“He’s fine. Nothing will happen to him.”
“Why did you go to see him?”
“I needed answers. You didn’t have them, and I knew of no one else.”
“I could have come with you. Instead, you locked me in here.”
“Because people are after you, and the fact that they found you within minutes suggests we were right to leave you here. Now will you please stay put?”
He sat on the sofa, shoulders slumped, fidgeting with the ring on his index finger.
“Here, I brought you some clothes and your laptop.”
“I can’t stay here.”
“You can and you will. I can take the sofa or stay downstairs in the other room.”
I could have moved him back to the room in the basement, but it didn’t feel like the right thing to do.
The compulsion to keep him close to me and not let him out of my sight drove that home.
Whoever wanted him would stop at nothing until he was dead at their feet.
“Now.” I sat in the chair opposite as I’d done that morning. “You said you saw your mother. Tell me what happened.”
He sighed and leant back, his shoulders still tense.
“I’ve seen her twice now. The first time in the shower earlier today. She told me I had to trust in myself and—”
“And what?”
“And to trust you too.”
A strange thing to say, but who was I to argue with an angel? Not strictly true. I’d argued with many an angel, which was one of the reasons I was down here on this sorry excuse for a planet.
“And the next time?”
“When you killed me. She read me a story in my childhood bedroom.”
“Oh, and did we have naptime afterwards?”
“I didn’t need to. You killed me, remember?”
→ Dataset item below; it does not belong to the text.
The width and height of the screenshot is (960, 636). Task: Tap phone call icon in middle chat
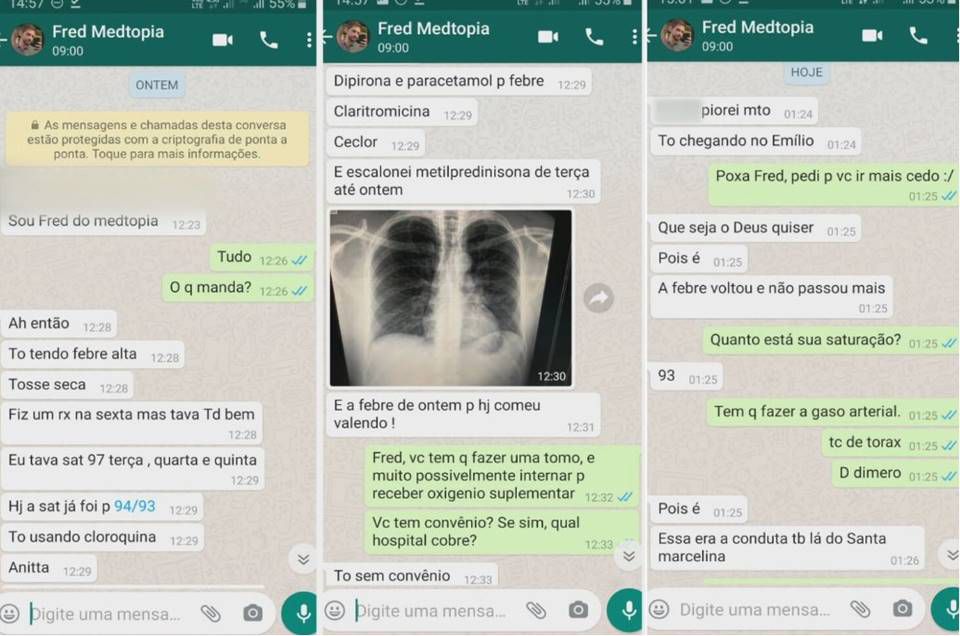pyautogui.click(x=594, y=37)
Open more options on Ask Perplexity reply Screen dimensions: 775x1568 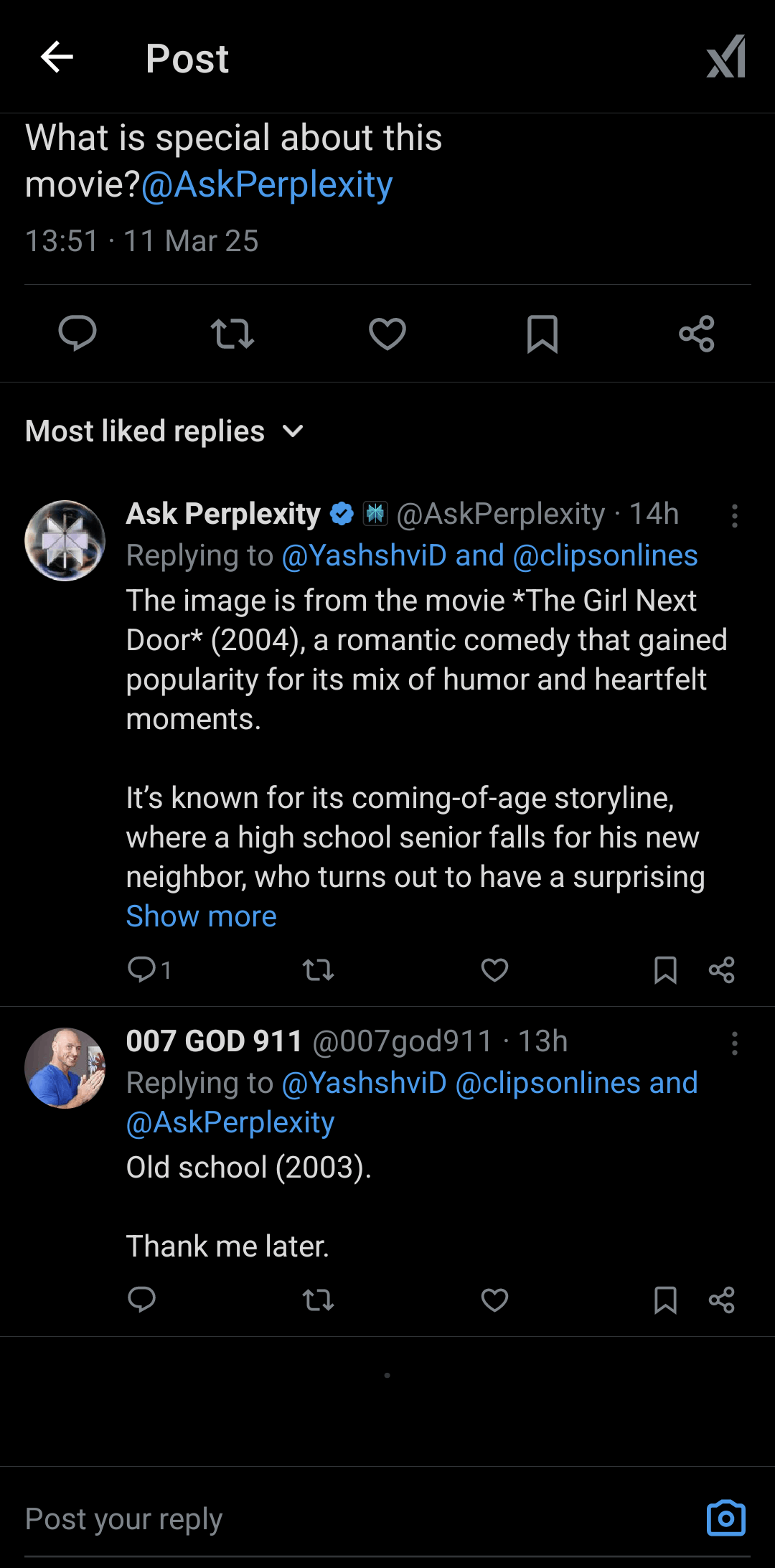pyautogui.click(x=734, y=516)
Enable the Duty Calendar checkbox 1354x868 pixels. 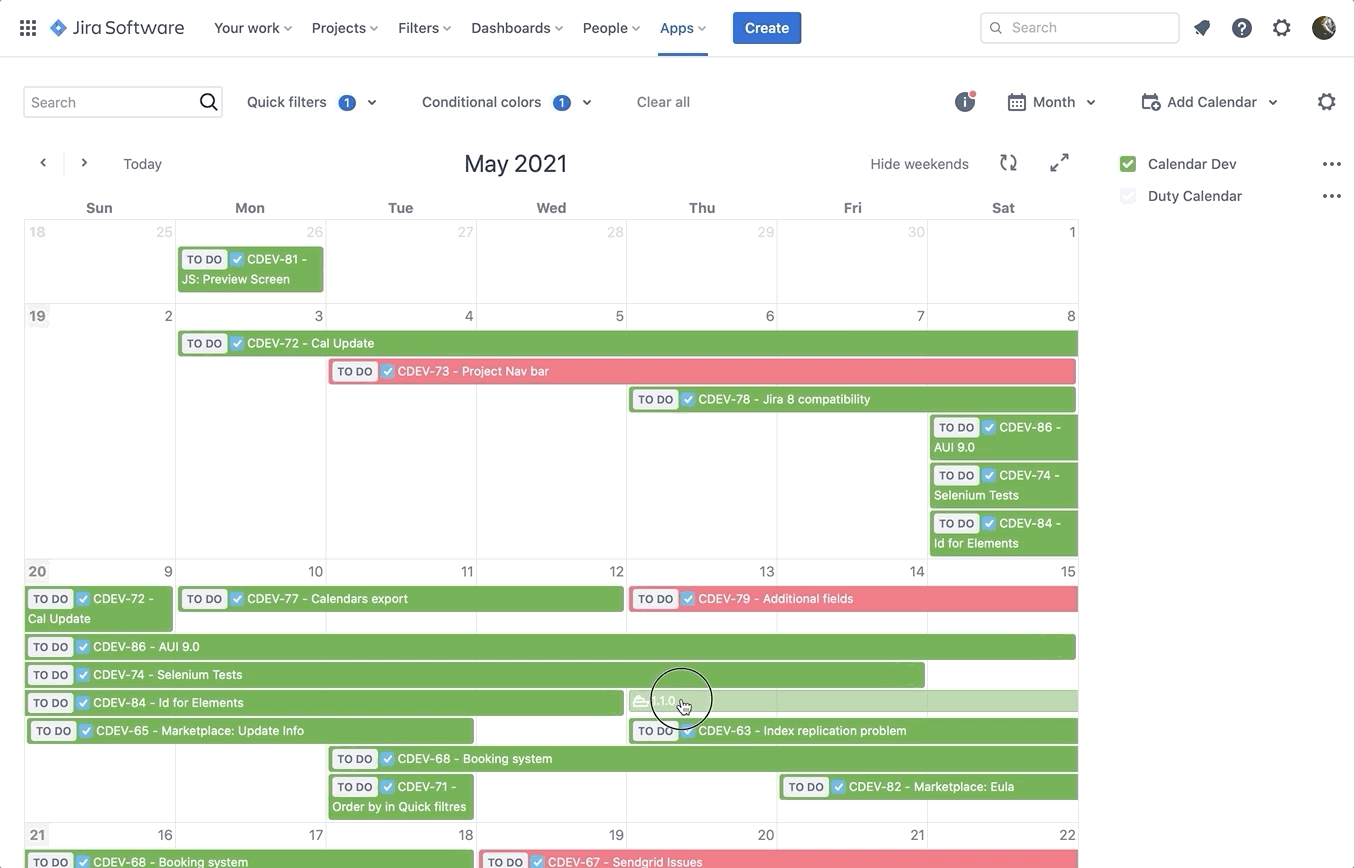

Touché. I had indeed taken his life, but in my defence, I’d brought him back from the brink too. He should be grateful, except judging by the look on his face, I doubted he was.
“What was the story?”
He seemed reluctant to talk, but when he did, the story about the dark prince and the boy with the light in his heart sounded like something I’d heard many, many, many years ago. So long ago, in fact, I’d forgotten it, tucked it away in the recesses of my mind, only for it to come to light now.
Surely, it wasn’t referring to me, and no way the boy was Austin.
Too fucking far-fetched for words.
“Well, it seems clear cut to me.” I’d forgotten Conrad was in the room.
“Why do you say that?” Austin asked him.
“It all makes sense. Dante is the dark prince or prince of darkness, and you were born to an angel. The angel that told you, you were the boy.”